>> START PAGE EXCERPT

At any rate we have the capacity to follow natural law only because divine grace has already intervened after original sin and (almost fully) reconstituted our capacity. The law of faith is always already in effect. It "always accompanies human effort" and therefore (logically) precedes the law of nature. The law of faith is the invisible bracket written around the set of three laws. And God therein is the unmoved mover, who out of mercy enables us to circle around him. Mankind therefore stands in a continuous relation with God: we are always already indebted to God, without whom we could do nothing. But God must be thought of as separated from all the evil we perform. Evil is a misuse of the capacity given to us by God's mercy, but he himself is eternally good. For Erasmus God's goodness is linked to four kinds of grace: (1) grace that is granted naturally (free will as natural capacity); (2) grace that has an extraordinary status (operative grace) and provides an occasion to change one's life; (3) grace that emerges when the offer (of operative grace) is accepted (cooperative grace); and (4) grace that is linked to achieving one's goal (truly cooperative grace). In short, our natural constitution entails the capacity (natural grace) to accept an invitation (operative grace) to effectively strive to perform good works that we are otherwise incapable of (cooperative grace) but can realize with God's help (truly cooperative grace). Human nature was equipped by God to work with him if he reaches out to us. This is why "no sinner ought ever to be secure ... [and] none ought despair." If there were no free will, we could not work toward receiving God's mercy. Without freedom the whole religious realm would collapse: with no grace, responsibility, sin, and commandments, God would simply be playing dirty games with us. One can thus see that the debate between Erasmus and Luther ultimately revolves around the proper causality of grace and of freedom.
This is what is at stake in Luther's doctrine of divine foreknowledge and predestination, which Erasmus therefore had to refute. Erasmus seeks to defend free will without limiting God's power (spoiling his omnipotence), thus conceptually distinguishing divine foreknowledge from predestination. He argues that we know that certain things will happen in the future (say, a solar eclipse), but they do not happen because we know them. The same holds for divine foreknowledge. Erasmus thus introduces a distinction between two types of necessity: antecedent necessity (which predetermines free will) and consequent (after-the-fact) necessity. With consequent necessity one can still account for guilt, sin, merit, and human responsibility tout court. Without it, God's punishments would be "either mad or cruel." He would madly or cruelly throw the powerless sinner, "guilty of nothing ... into eternal fire." God would not be good; he would be a sadist. Mankind would be his nasty object, and the world would be nothing but one gigantic stage for a sadistic play that cannot even turn into a proper tragedy. A good God punishes only someone who deliberately violates the law of nature or of good works and may even hate him in advance. (God foresees the criminal eclipse the way we foresee the solar one.)

>> END PAGE EXCERPT
>> START GIVEN DATA

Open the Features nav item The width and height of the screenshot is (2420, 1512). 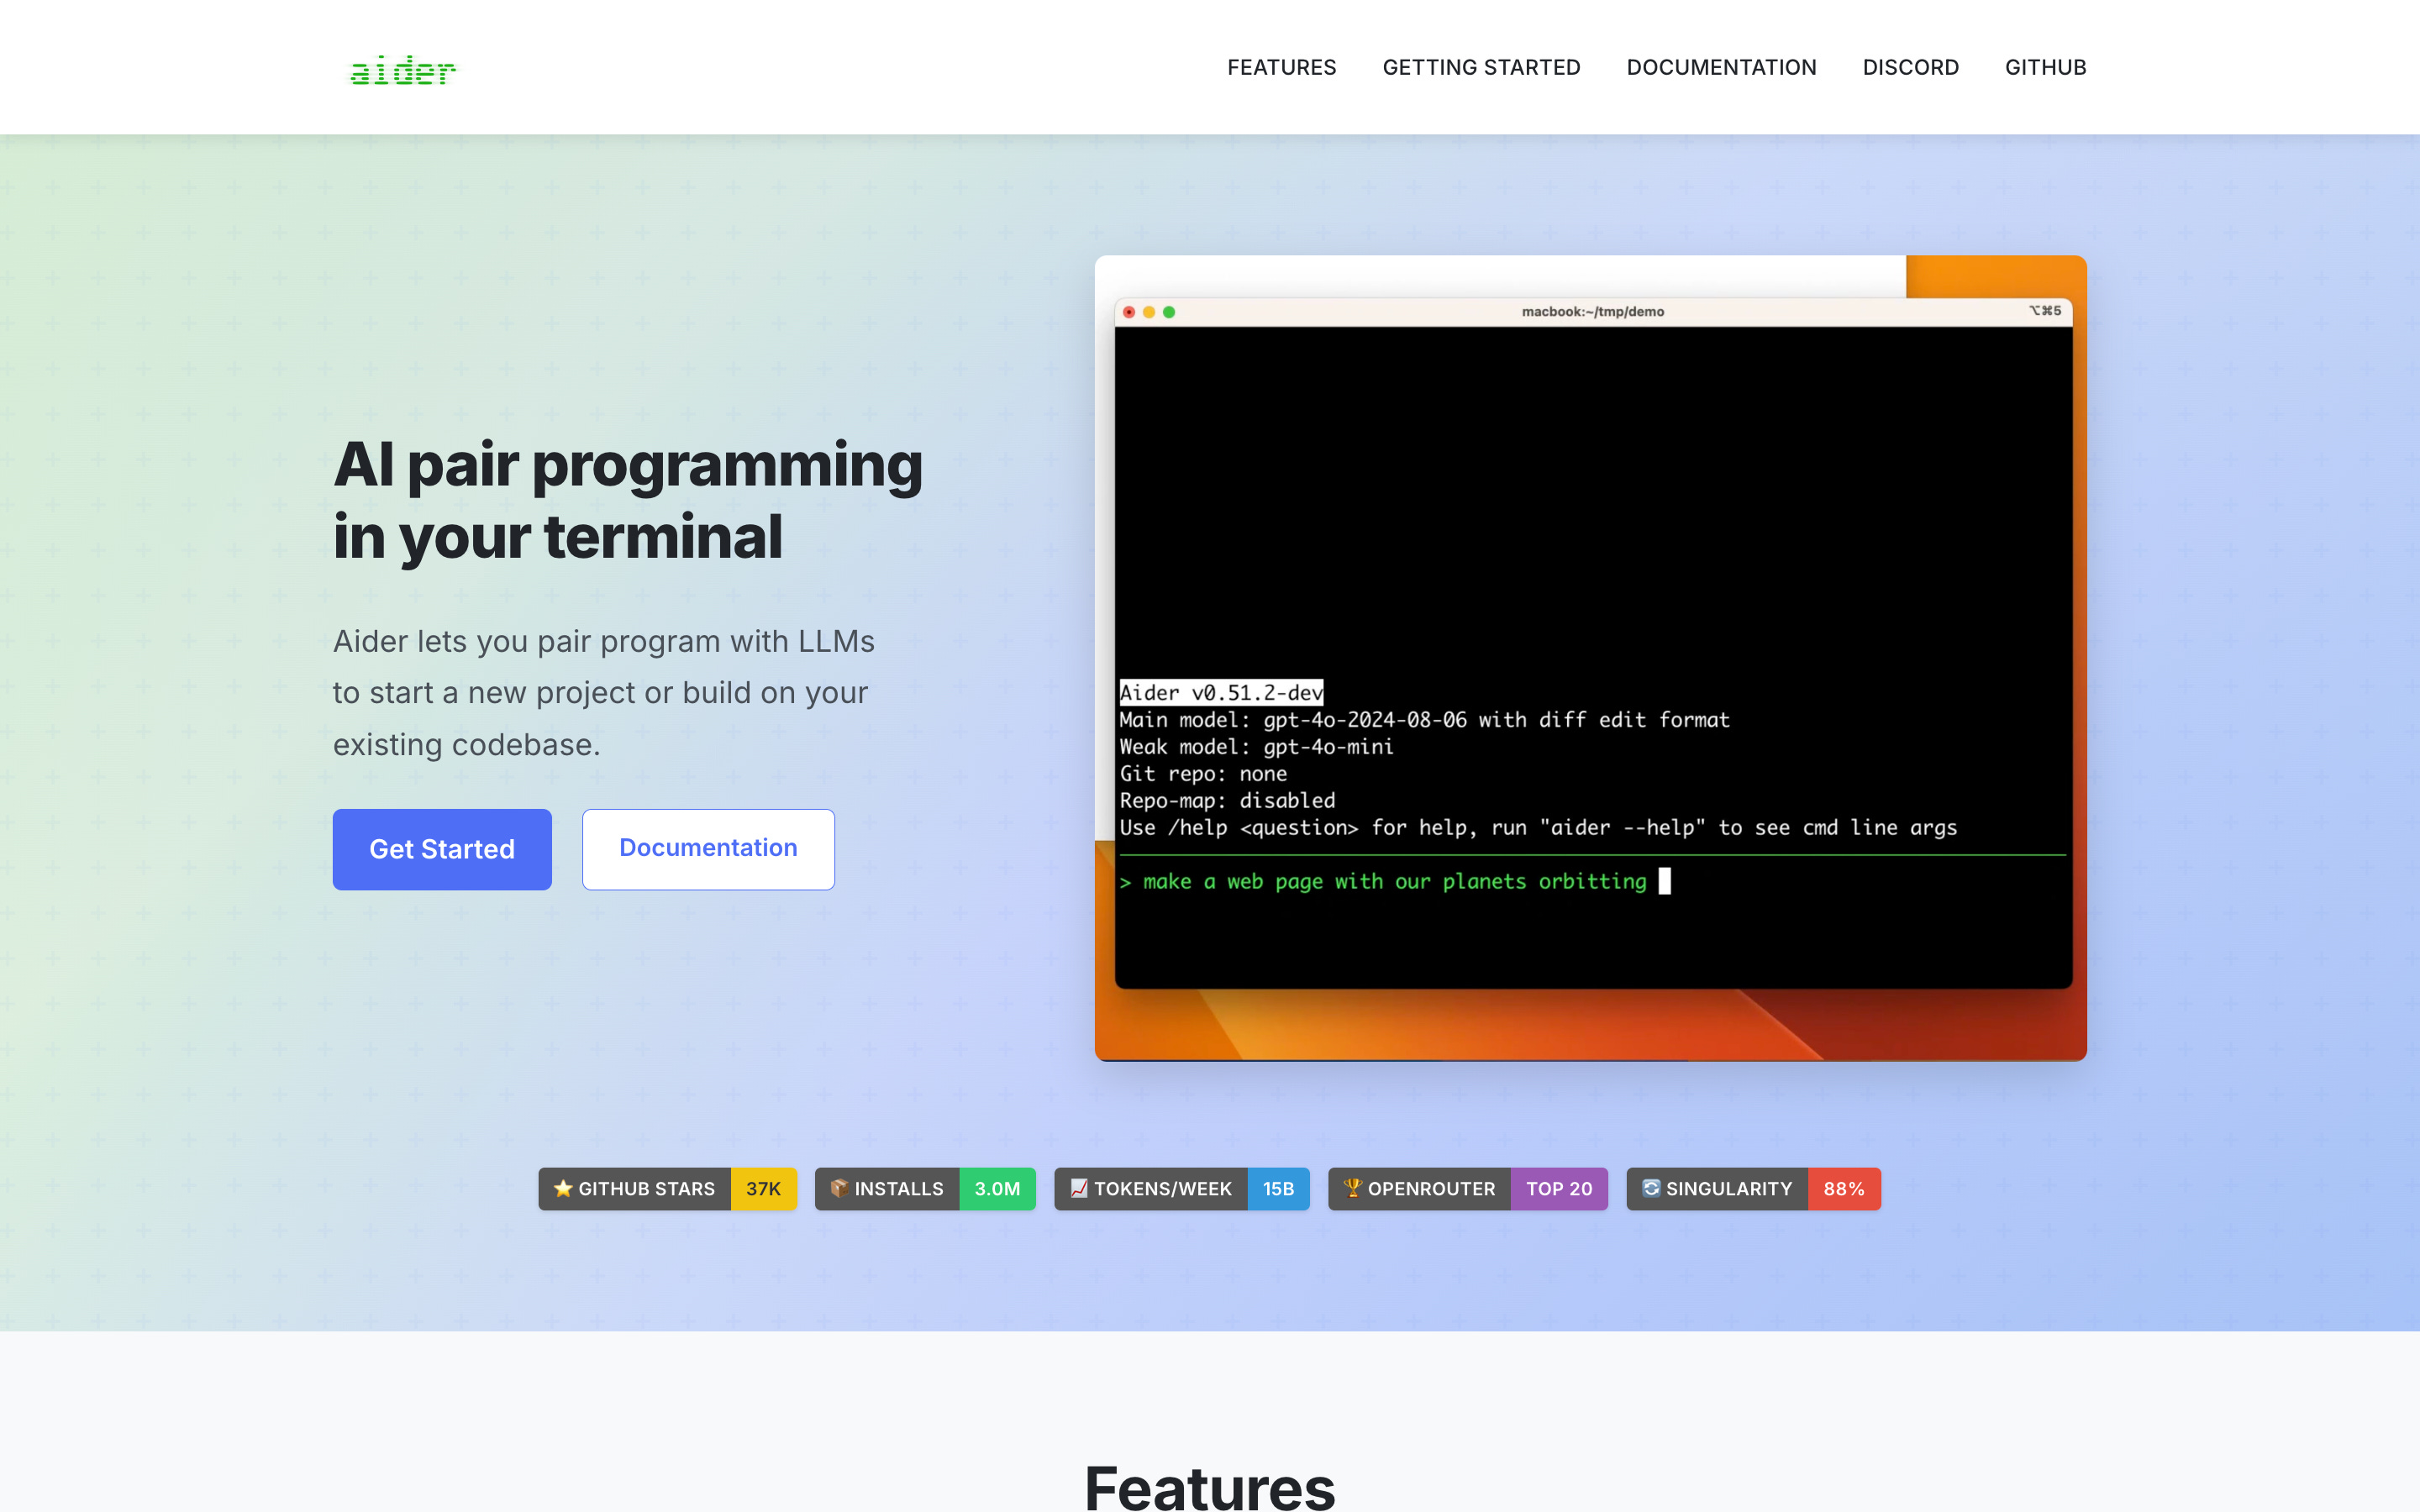[x=1281, y=67]
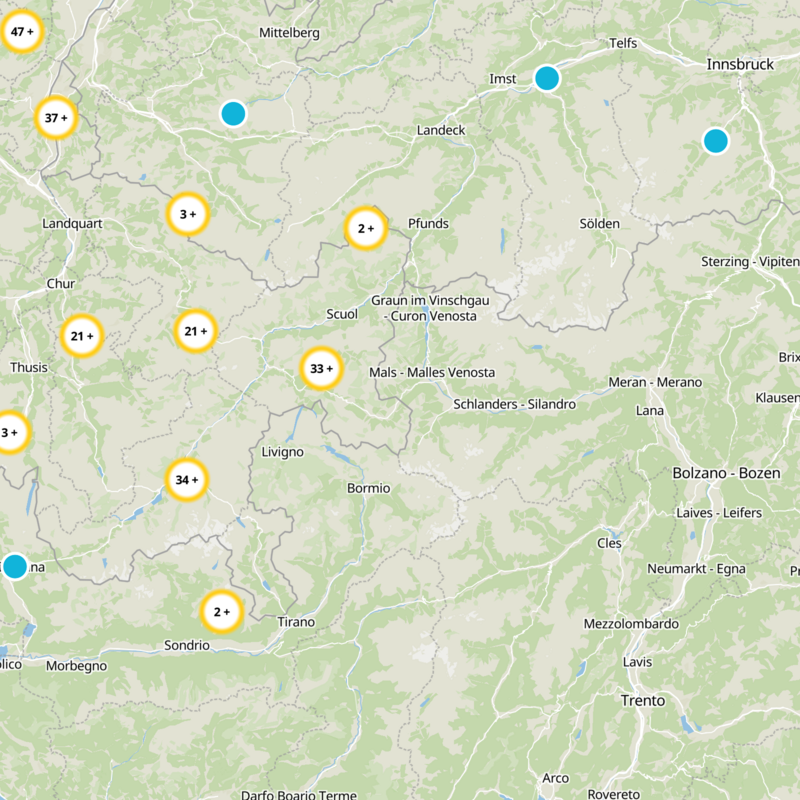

>> END GIVEN DATA

PROBLEM TO WORK ON
In the passage on Erasmus and Luther, why does Erasmus separate divine foreknowledge from predestination?

EXERCISE RESPONSE
He wants to defend free will without limiting God's omnipotence. Things we foresee, such as a solar eclipse, do not happen because we know them, and likewise God's foreknowledge does not cause events. This leaves only consequent necessity, which still accounts for guilt, sin, merit, and human responsibility.